> _Request_: Rewrite the records from the line containing "Click the Work Unit As Time column header" through the end as a Markdown table with the columns Row and Line, one numbered row per line. Skip blank lines and leave the pictures out.
+++ Records supplied
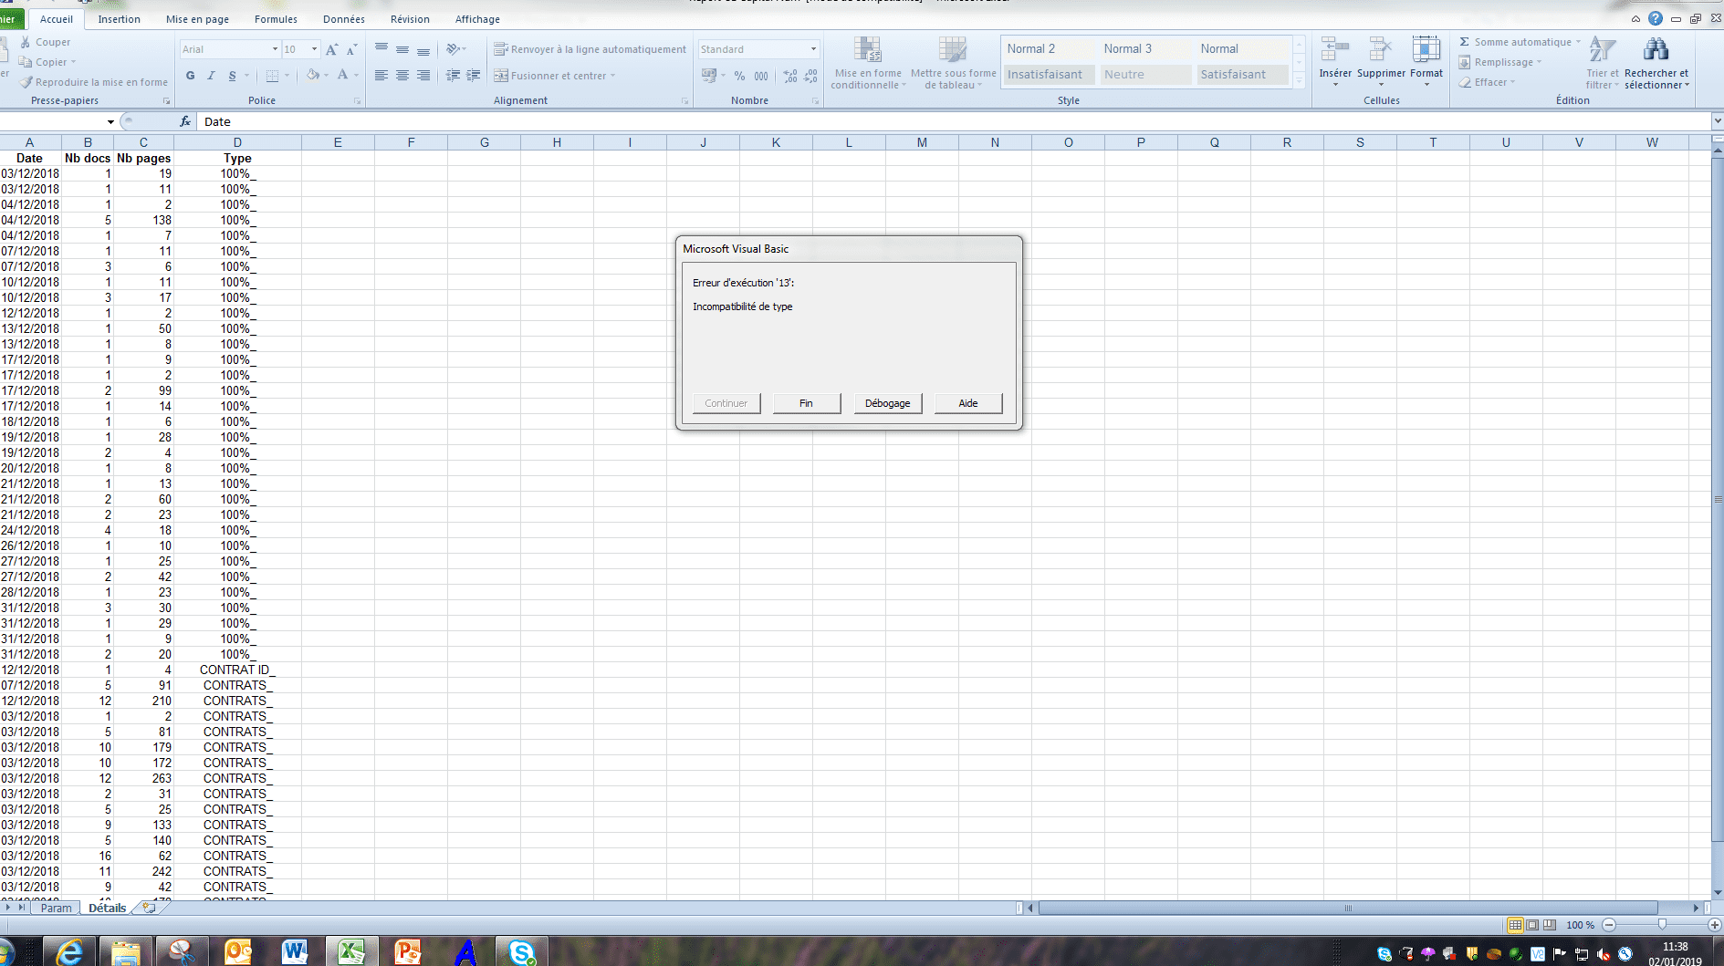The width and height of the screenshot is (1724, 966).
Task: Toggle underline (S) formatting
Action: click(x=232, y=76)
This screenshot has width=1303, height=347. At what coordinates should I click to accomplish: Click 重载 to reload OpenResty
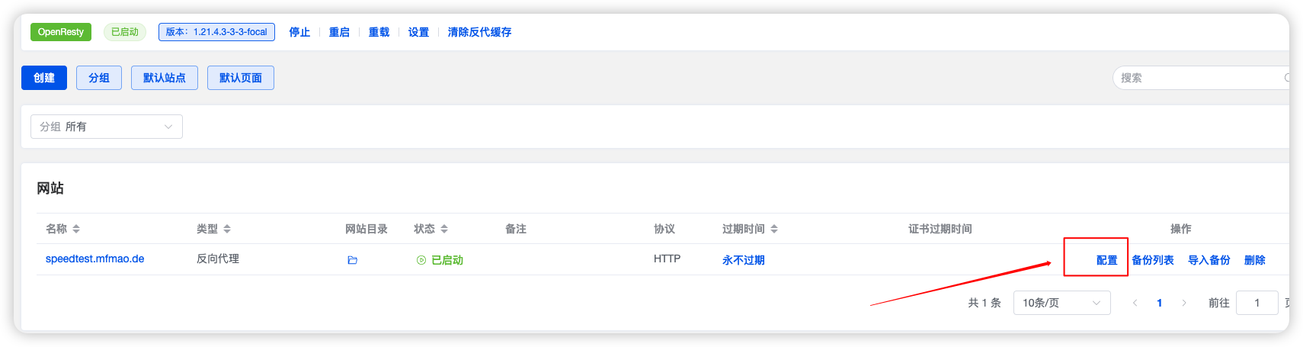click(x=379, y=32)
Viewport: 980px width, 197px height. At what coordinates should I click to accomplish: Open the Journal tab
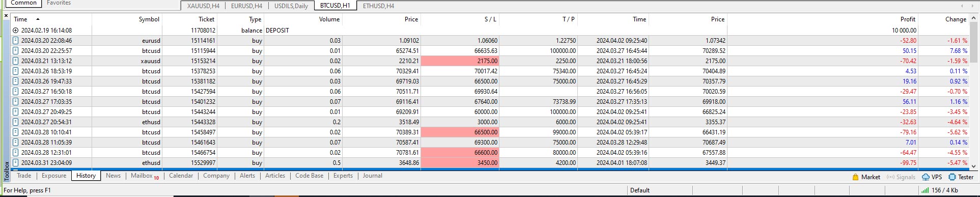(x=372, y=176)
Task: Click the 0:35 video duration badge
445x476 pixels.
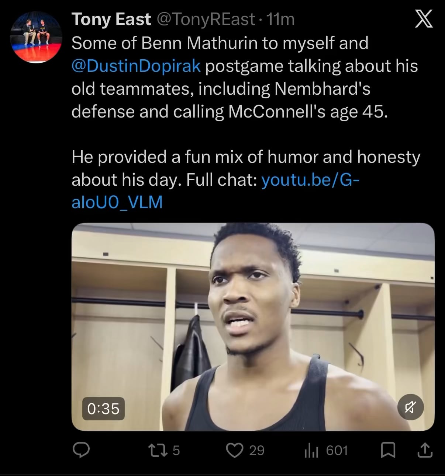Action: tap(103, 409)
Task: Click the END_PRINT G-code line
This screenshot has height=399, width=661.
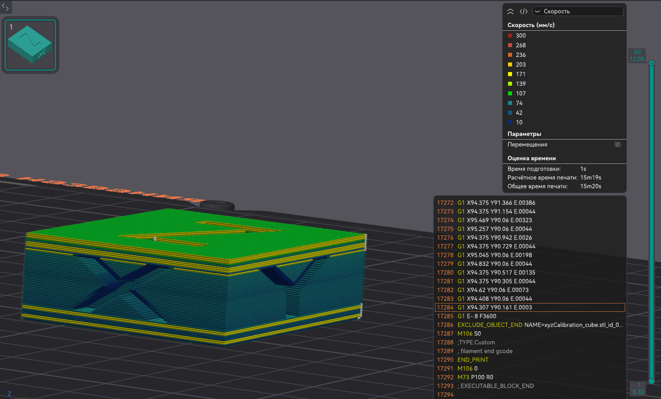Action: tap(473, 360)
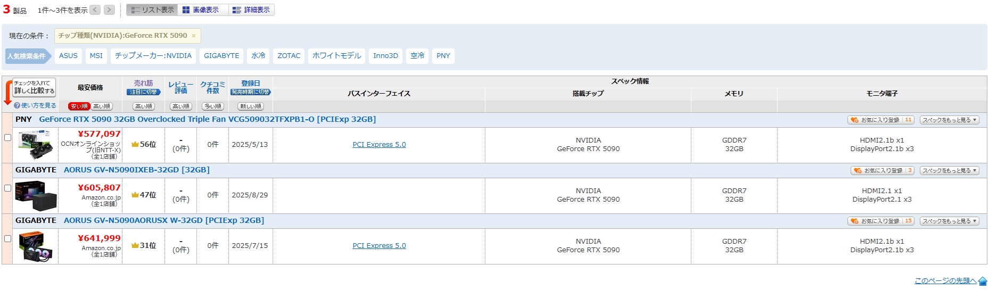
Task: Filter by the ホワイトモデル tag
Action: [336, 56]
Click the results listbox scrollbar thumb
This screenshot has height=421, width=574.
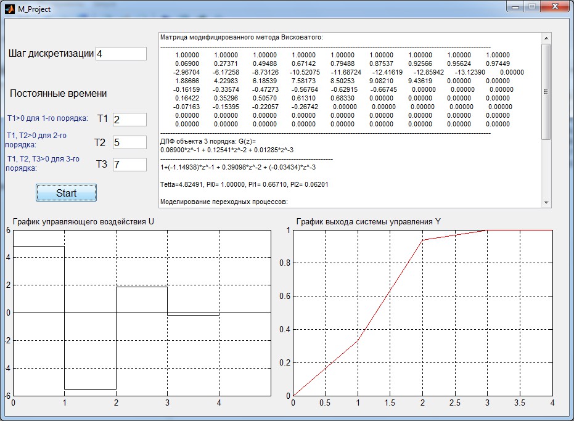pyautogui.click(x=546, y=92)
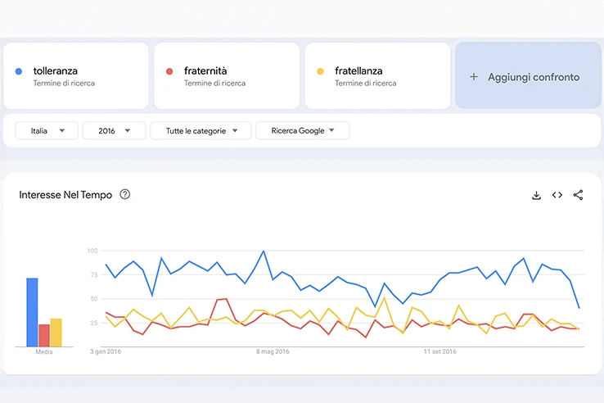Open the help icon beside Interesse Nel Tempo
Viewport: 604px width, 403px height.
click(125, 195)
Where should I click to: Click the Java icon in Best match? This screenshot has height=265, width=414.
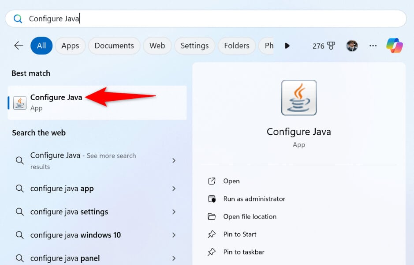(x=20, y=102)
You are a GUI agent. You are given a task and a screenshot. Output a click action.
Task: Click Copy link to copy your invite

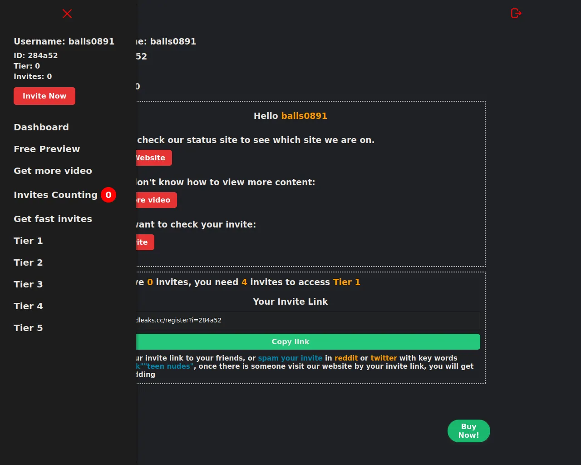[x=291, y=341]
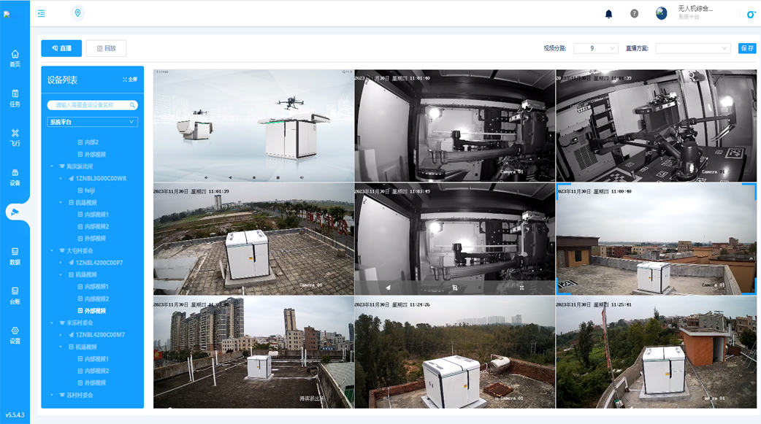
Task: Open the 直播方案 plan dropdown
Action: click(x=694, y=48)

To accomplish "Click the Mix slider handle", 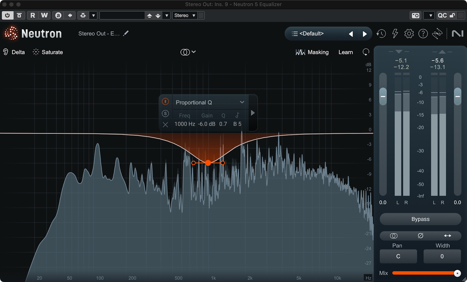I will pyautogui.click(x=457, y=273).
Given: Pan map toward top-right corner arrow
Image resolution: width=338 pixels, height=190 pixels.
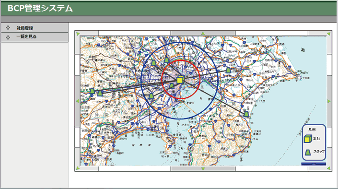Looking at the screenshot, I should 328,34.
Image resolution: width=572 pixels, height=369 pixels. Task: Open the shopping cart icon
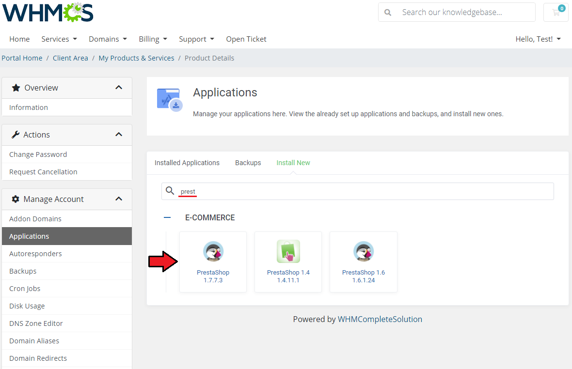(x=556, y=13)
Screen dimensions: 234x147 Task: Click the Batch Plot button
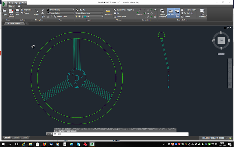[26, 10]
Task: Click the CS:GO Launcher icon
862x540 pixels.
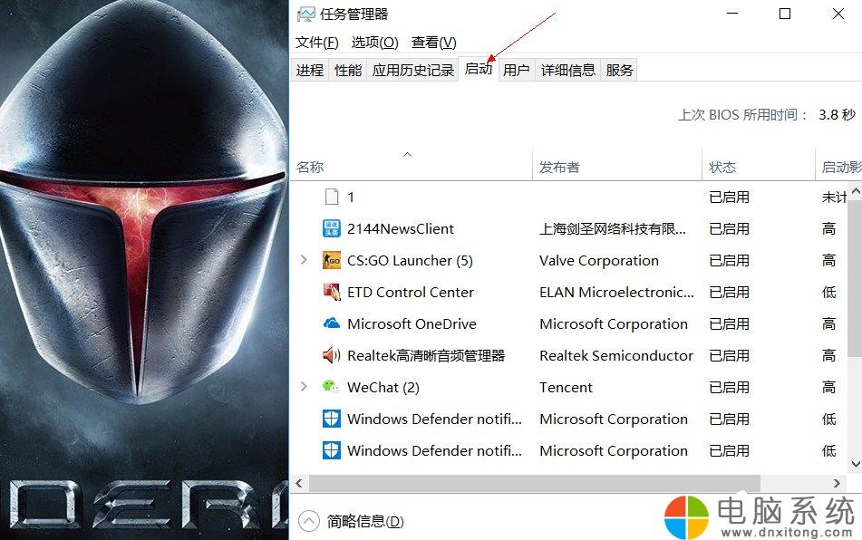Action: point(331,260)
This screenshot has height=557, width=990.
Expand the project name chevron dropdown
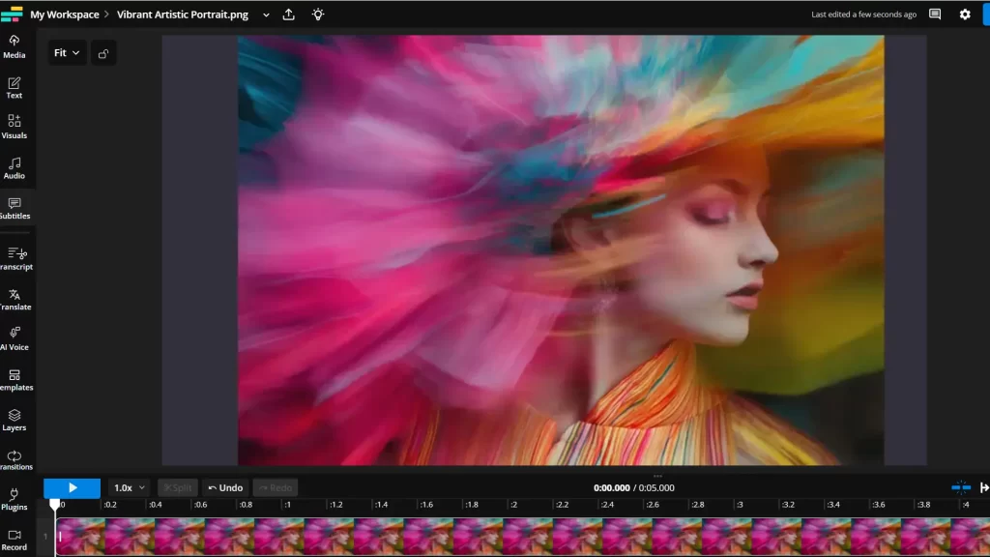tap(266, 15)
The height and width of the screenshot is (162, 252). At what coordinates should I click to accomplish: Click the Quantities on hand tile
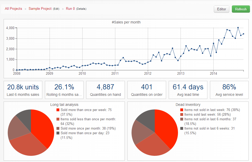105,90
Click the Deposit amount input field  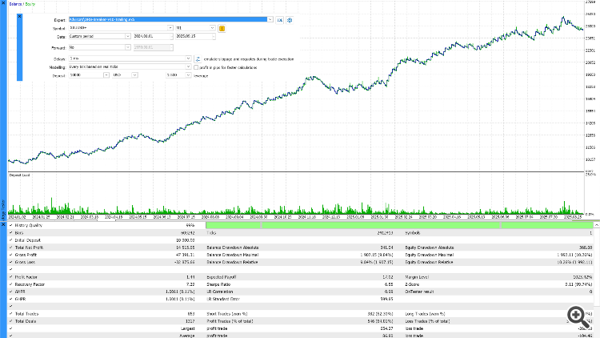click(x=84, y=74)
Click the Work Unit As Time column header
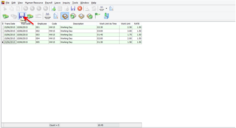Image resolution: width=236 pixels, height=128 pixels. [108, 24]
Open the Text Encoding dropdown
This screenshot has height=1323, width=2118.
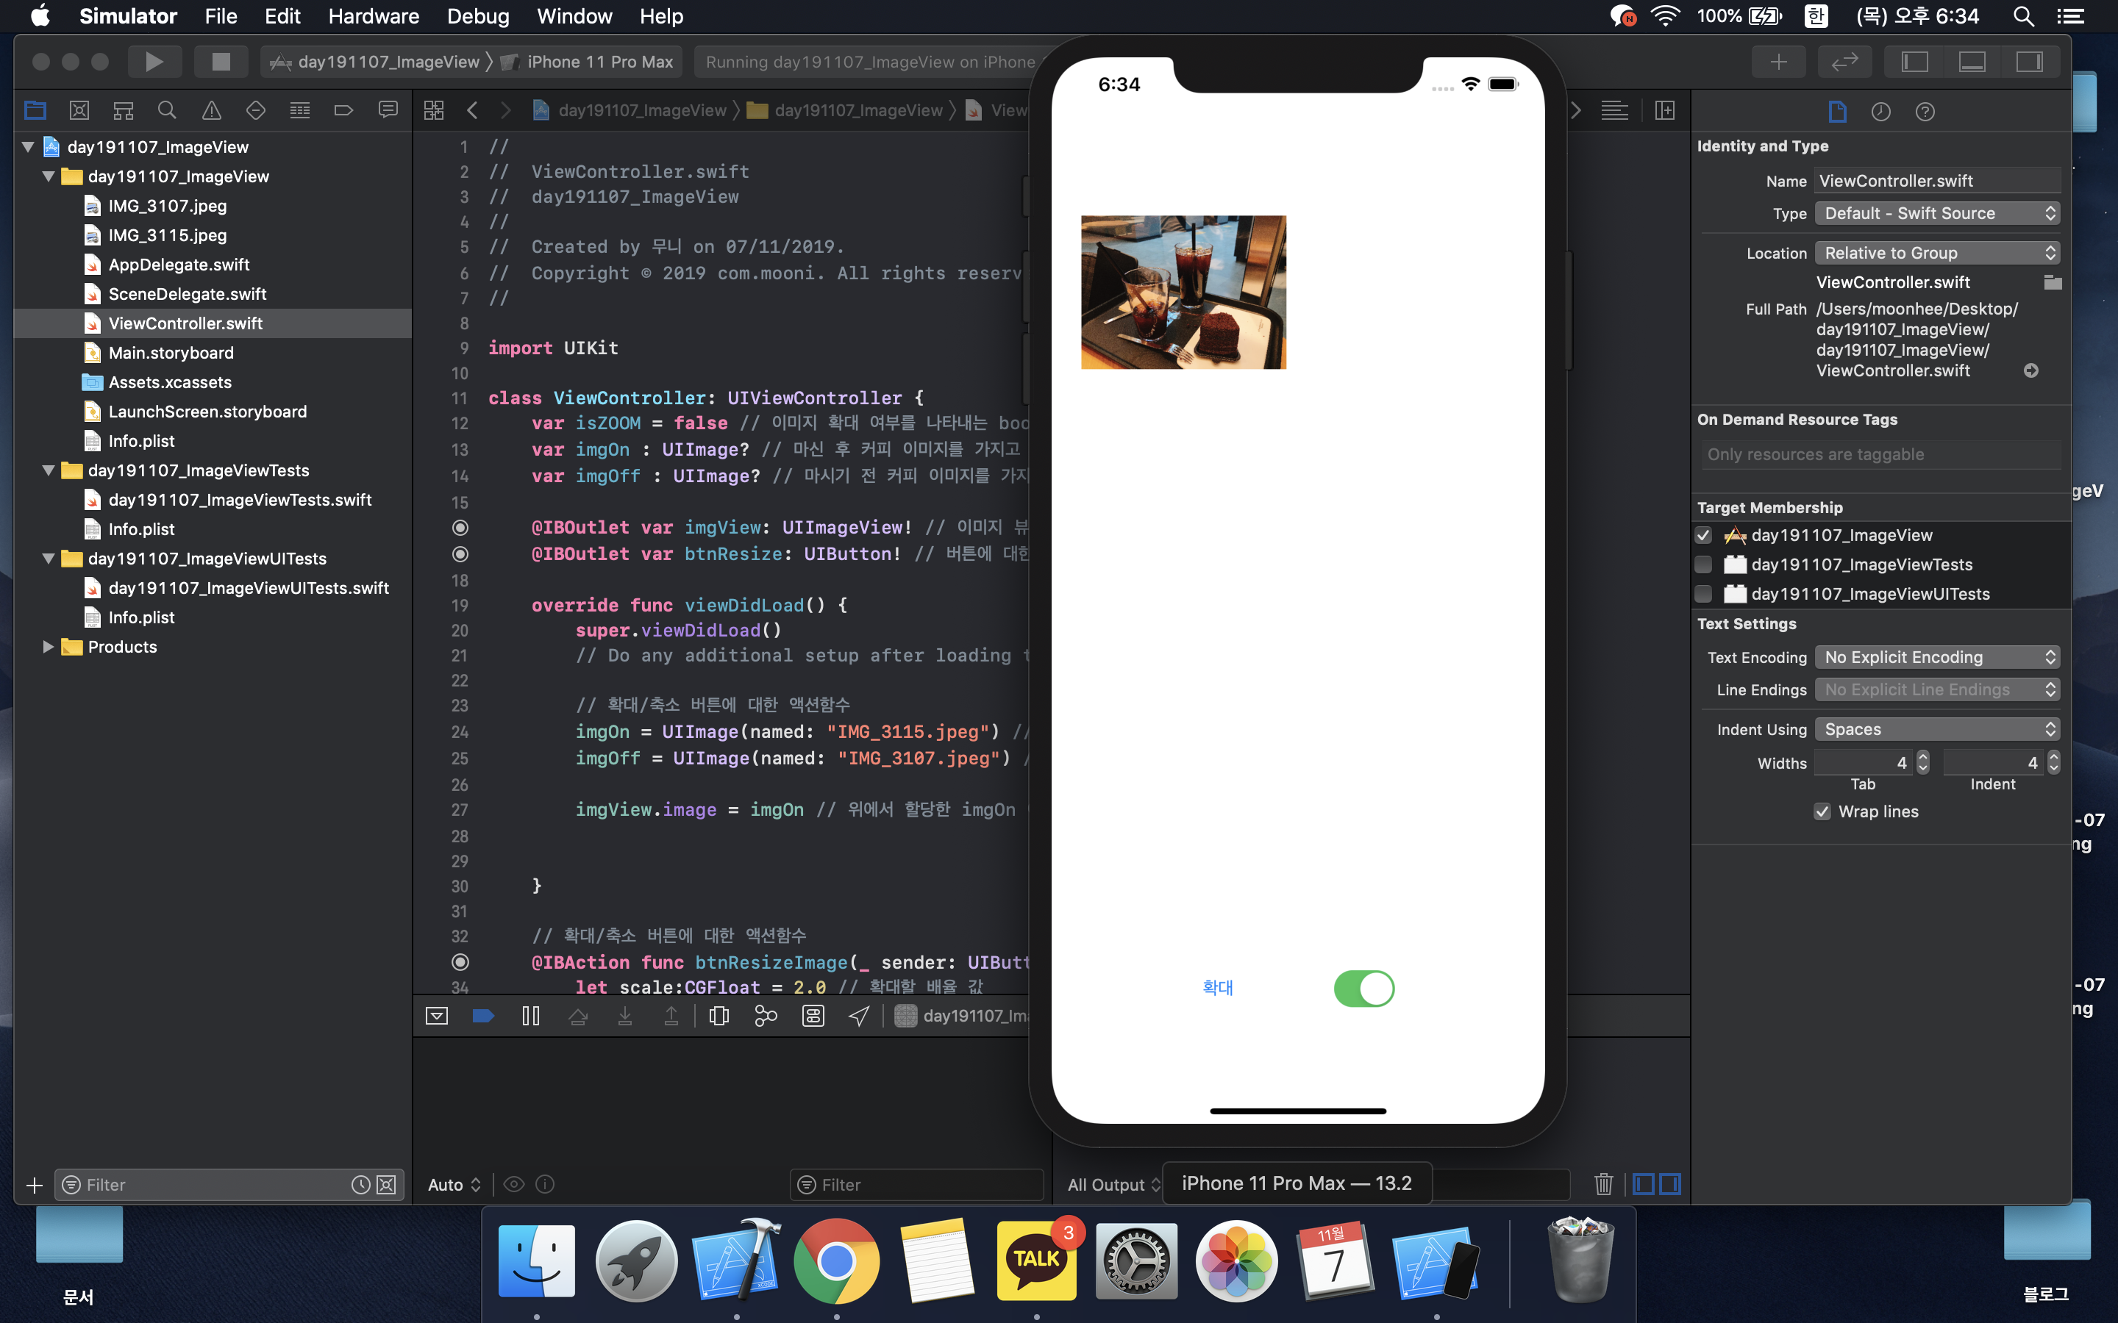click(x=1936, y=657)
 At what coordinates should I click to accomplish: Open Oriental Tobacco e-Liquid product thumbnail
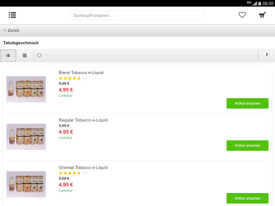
++++++
> _Output of the exercise_:
| Row | Line |
|---|---|
| 1 | Click the Work Unit As Time column header |
| 2 | Image resolution: width=236 pixels, height=128 pixels. [108, 24] |
| 3 | Open the Text Encoding dropdown |
| 4 | This screenshot has height=1323, width=2118. |
| 5 | click(x=1936, y=657) |
| 6 |  At what coordinates should I click to accomplish: Open Oriental Tobacco e-Liquid product thumbnail |